I’m curious if anyone enjoys seeing references to Classical music when reading Pride and Prejudice variations as much as I do. I likely have likely mentioned it before, but I’ve listened to Classical since I was a kid, and though I think I have quite a bit of knowledge, there’s always something more I don’t know, and I often find new material out in Pride and Prejudice variations I read. I’m always sure to look them up and to enjoy listening to them as I’m reading; it brings me closer to the story somehow.
The 1995 A&E miniseries is also an especial favorite to a certain extent because of the music. Whether it’s Mary plunking away the chords to Ombra Mai Fu, or Elizabeth’s rendition of Voi che Sapete, it adds ambience and context. And it doesn’t hurt at all that the music is beautiful!

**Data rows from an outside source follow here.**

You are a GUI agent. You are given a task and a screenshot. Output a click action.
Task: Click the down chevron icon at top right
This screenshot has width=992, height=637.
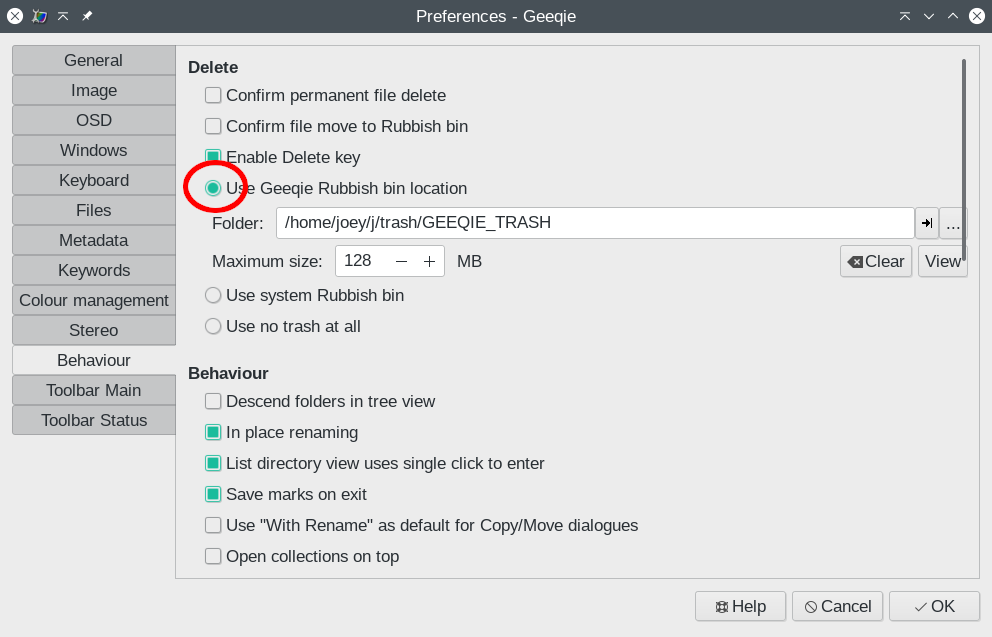(x=929, y=16)
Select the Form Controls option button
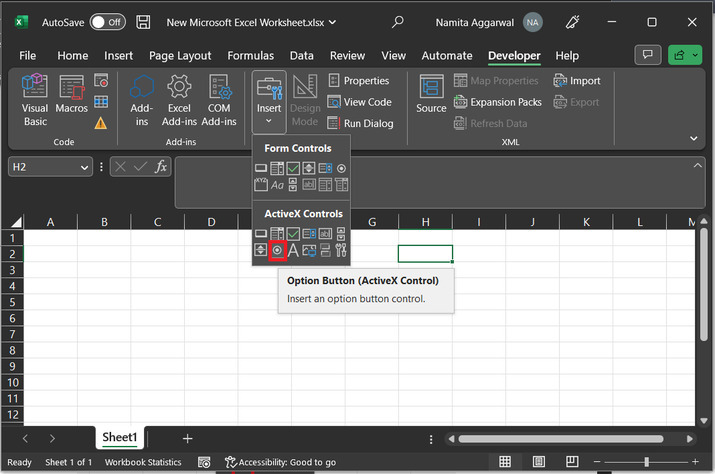715x474 pixels. [341, 169]
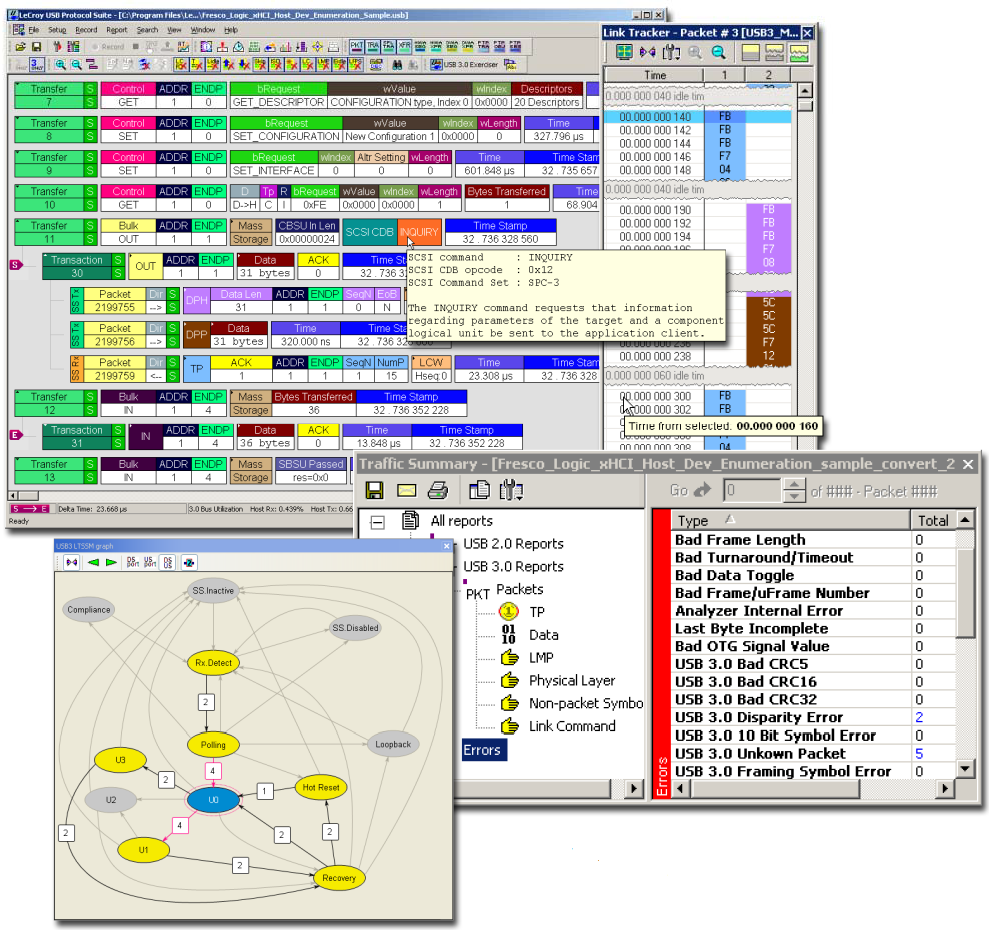Click the PKT packet view toolbar icon
Image resolution: width=989 pixels, height=930 pixels.
358,46
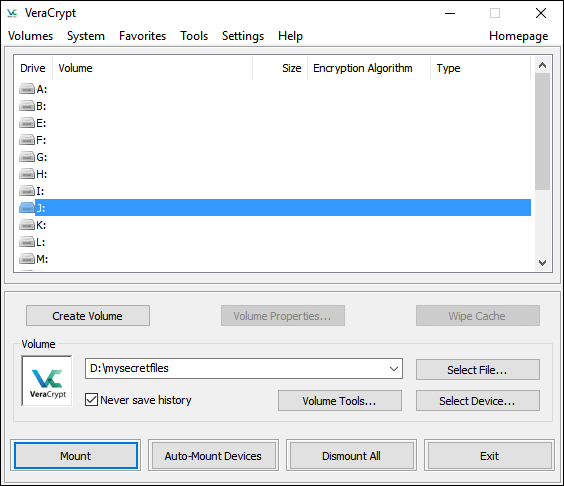Click scroll down arrow in drive list

pos(542,263)
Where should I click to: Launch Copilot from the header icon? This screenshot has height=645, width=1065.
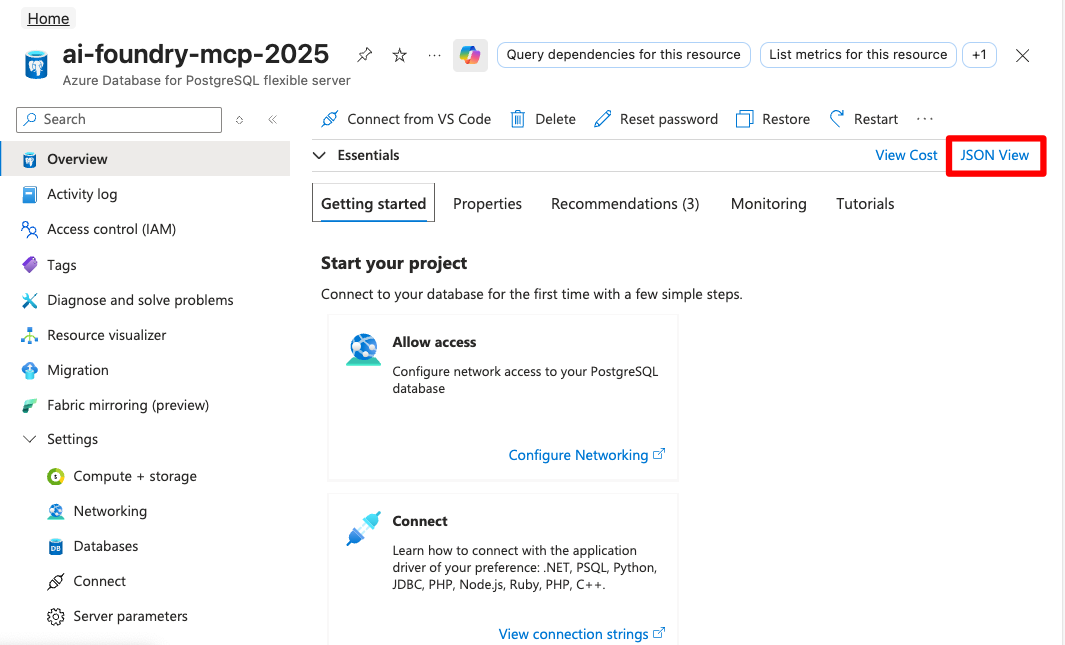[470, 55]
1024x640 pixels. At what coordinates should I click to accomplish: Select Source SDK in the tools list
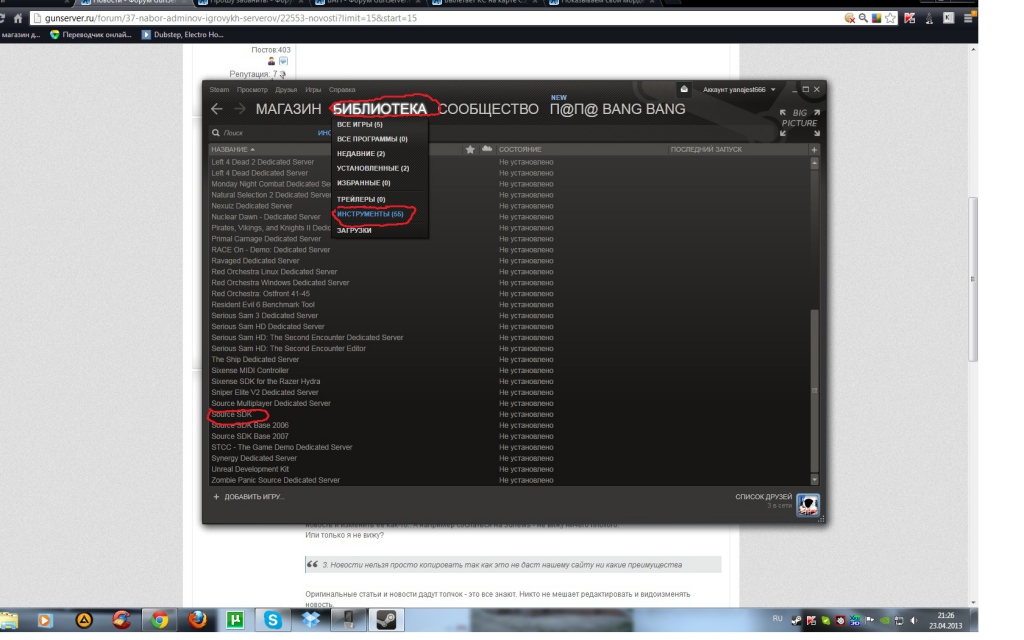point(232,415)
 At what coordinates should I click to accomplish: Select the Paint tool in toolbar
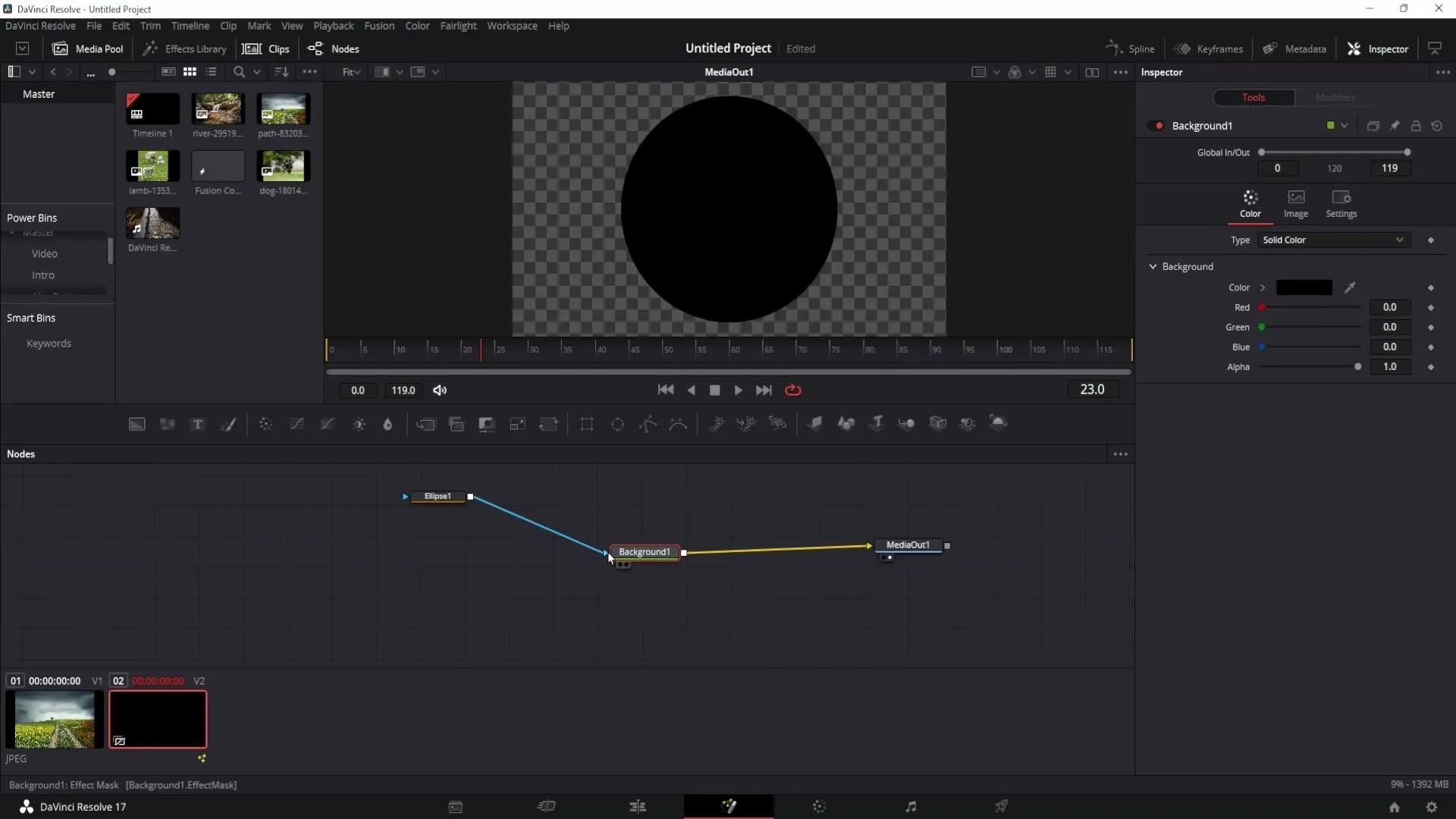(x=229, y=423)
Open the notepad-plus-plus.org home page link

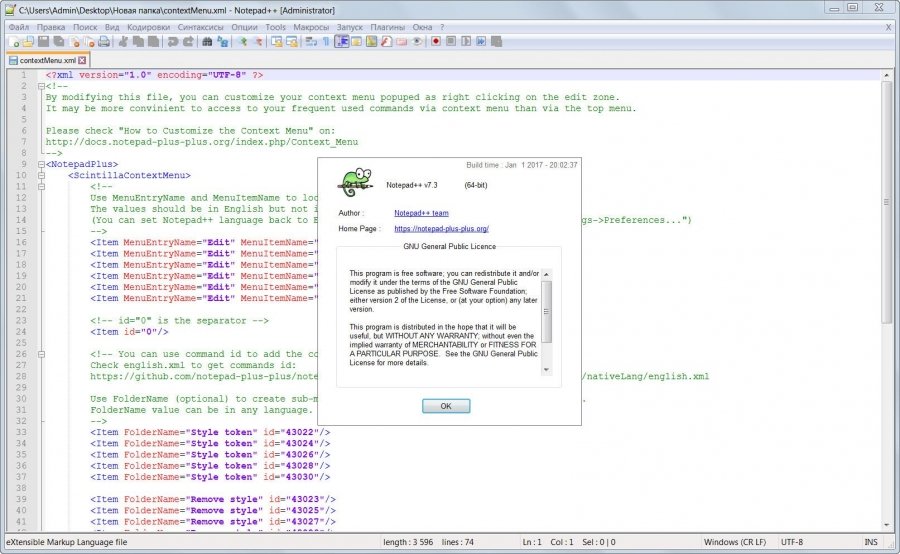coord(441,229)
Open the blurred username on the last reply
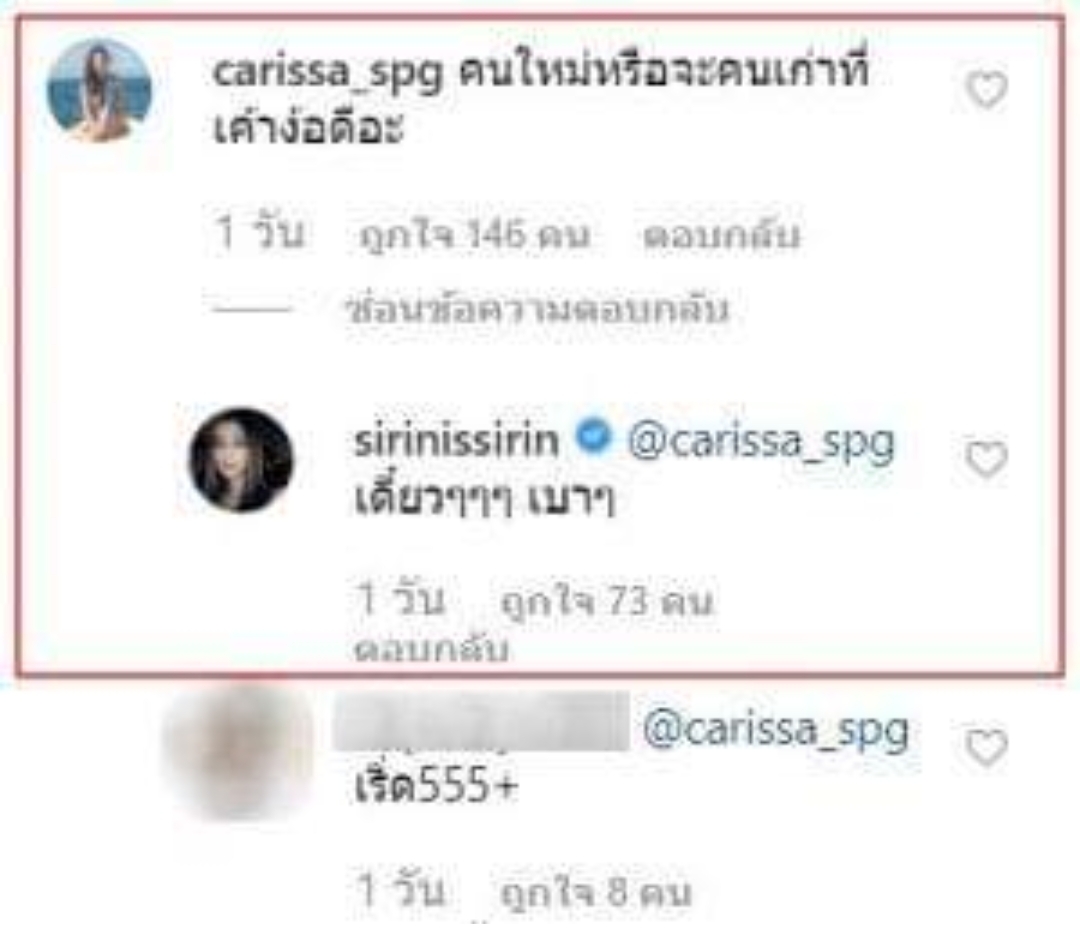The image size is (1080, 945). (481, 721)
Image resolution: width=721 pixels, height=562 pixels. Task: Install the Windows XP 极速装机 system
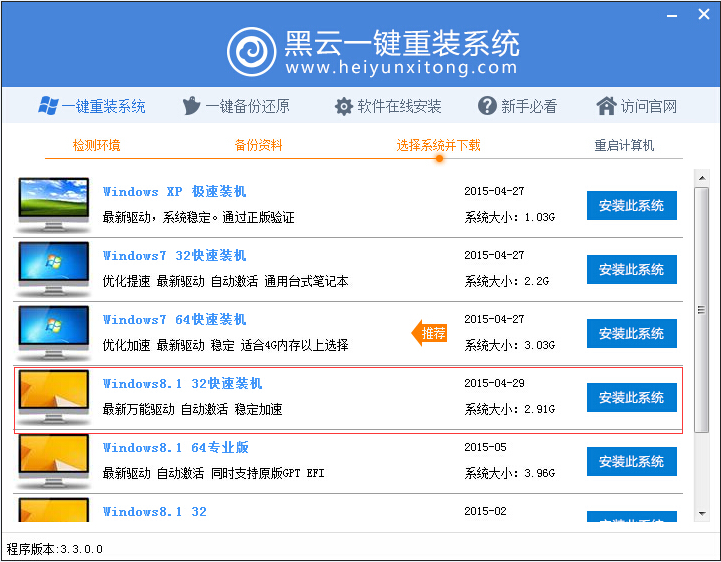pos(631,206)
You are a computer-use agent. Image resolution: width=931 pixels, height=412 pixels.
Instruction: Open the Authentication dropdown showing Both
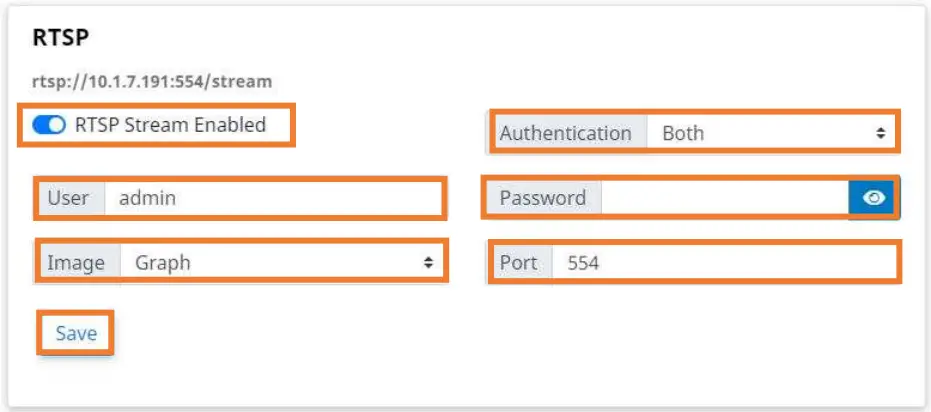click(x=768, y=133)
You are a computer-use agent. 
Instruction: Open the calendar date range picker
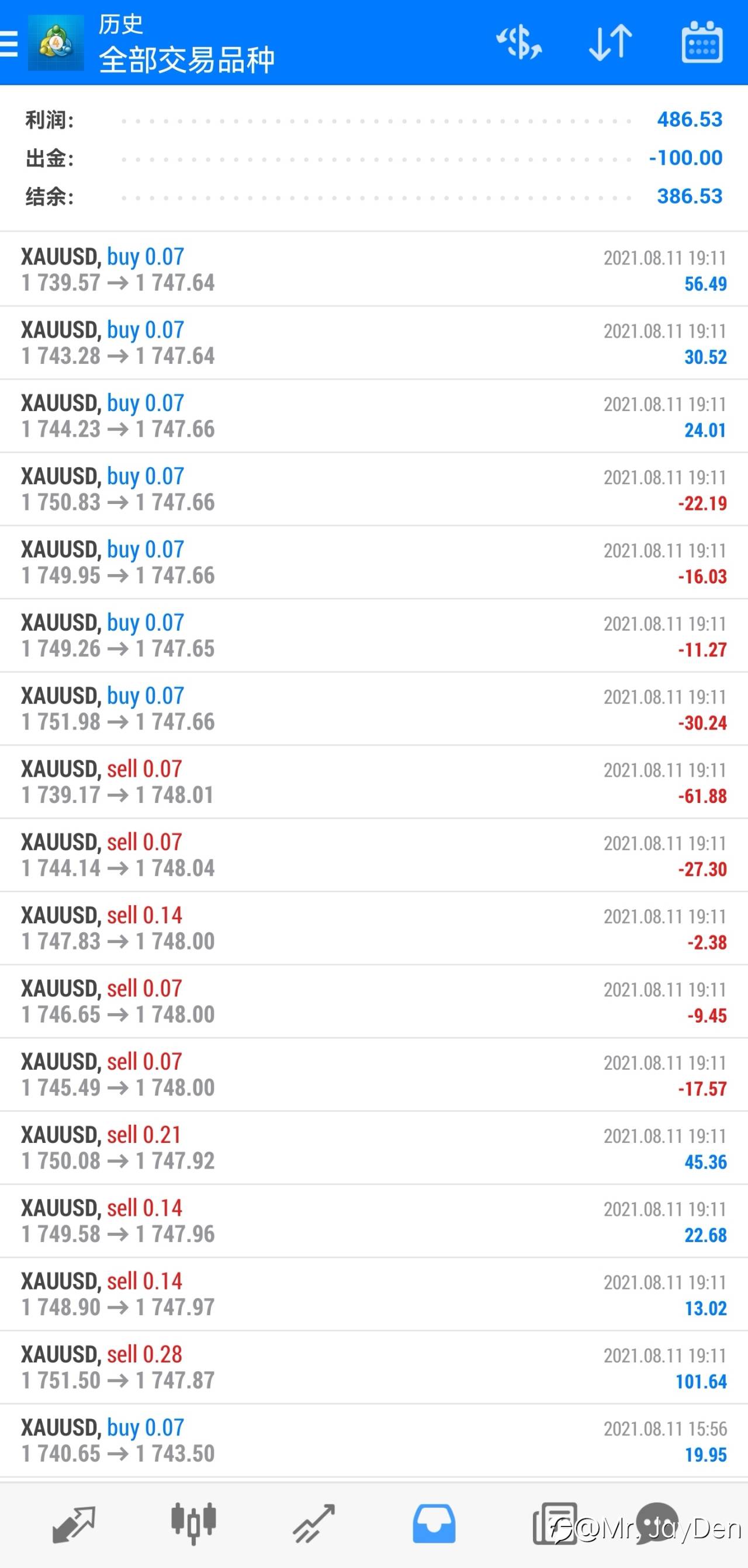pos(702,43)
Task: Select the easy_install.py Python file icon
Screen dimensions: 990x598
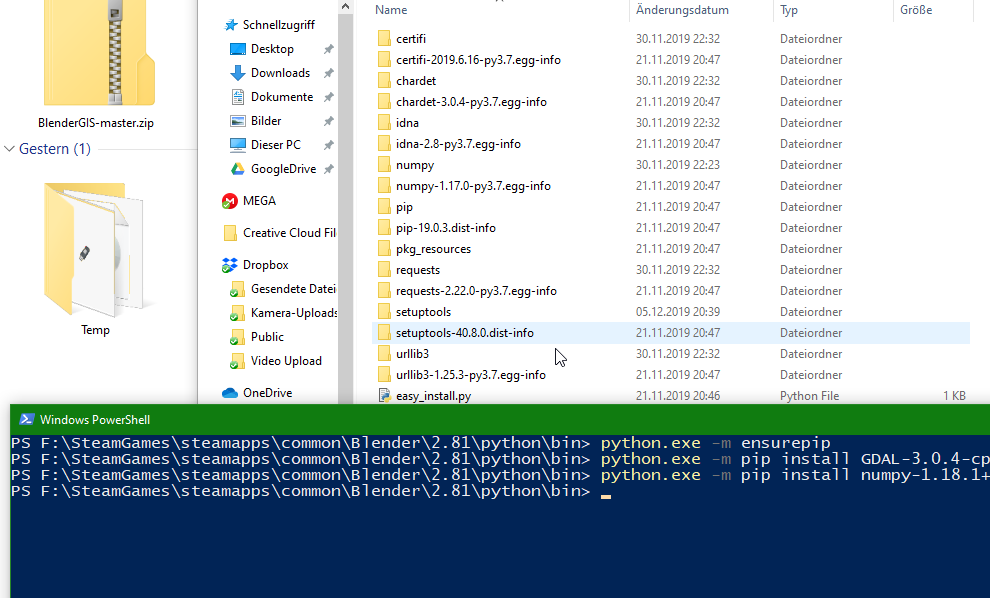Action: pos(384,395)
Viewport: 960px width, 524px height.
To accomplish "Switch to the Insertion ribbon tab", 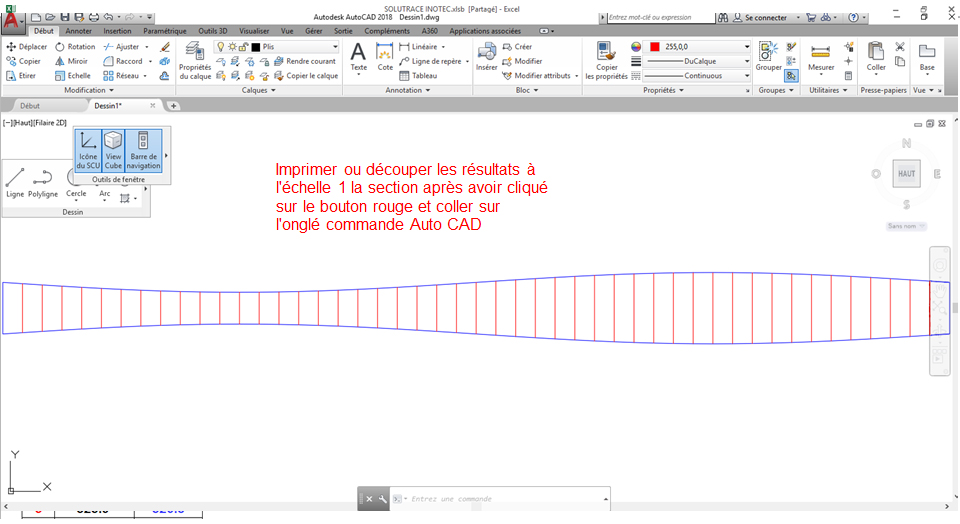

Having said that, have you ever read a variation which references a piece of music which was still to be written? Some time ago, I was reading one (I can’t remember which one is was), and the writer referenced a piece by Chopin. Chopin was a marvelous composer, though not one of my favorites, but the main problem is that he wasn’t even born until 1810, and though he began composing at the astonishing age of seven, that is still much too late for Pride and Prejudice. It’s even more jarring when you remember that Chopin grew up in Warsaw. It’s not like a character in a novel of the time could simply pull out an iPod and purchase his early works through iTunes. It took time for music to radiate out from where it was written.
It’s back to the question of proper research and the avoidance of anachronisms which has been discussed many times. As Pride and Prejudice writers we try to avoid anachronisms in word use, world events, etc., but we must also make certain to avoid using references to music that simply don’t make sense.
Considering that the transition from the Classical to the Romance eras was underway by about 1820, most Romance composers cannot be used. Thus, Brahms, Chopin, Wagner, Mendellsohn, etc., are out. Baroque composers can be used, and I’ve often seen (and used) references to Vivaldi, Bach, Handel, and Scarlatti. Mozart is a good one, since he had some measure of success during his life and his death occurred only fifteen years before the setting of Pride and Prejudice. Beethoven, who is considered a transition figure from Classical to Romance, is fine, but you must take care in what you use, as he began composing before and died about seventeen years after. Schubert is in the same category.
It all comes down to the creative use of history to support and enhance your story. Though there are many people out there who wouldn’t know Vivaldi from Rachmaninoff, there will be plenty who do, and some might call you out on it. The rule of thumb is to do your research and don’t jar your readers by using references that don’t belong!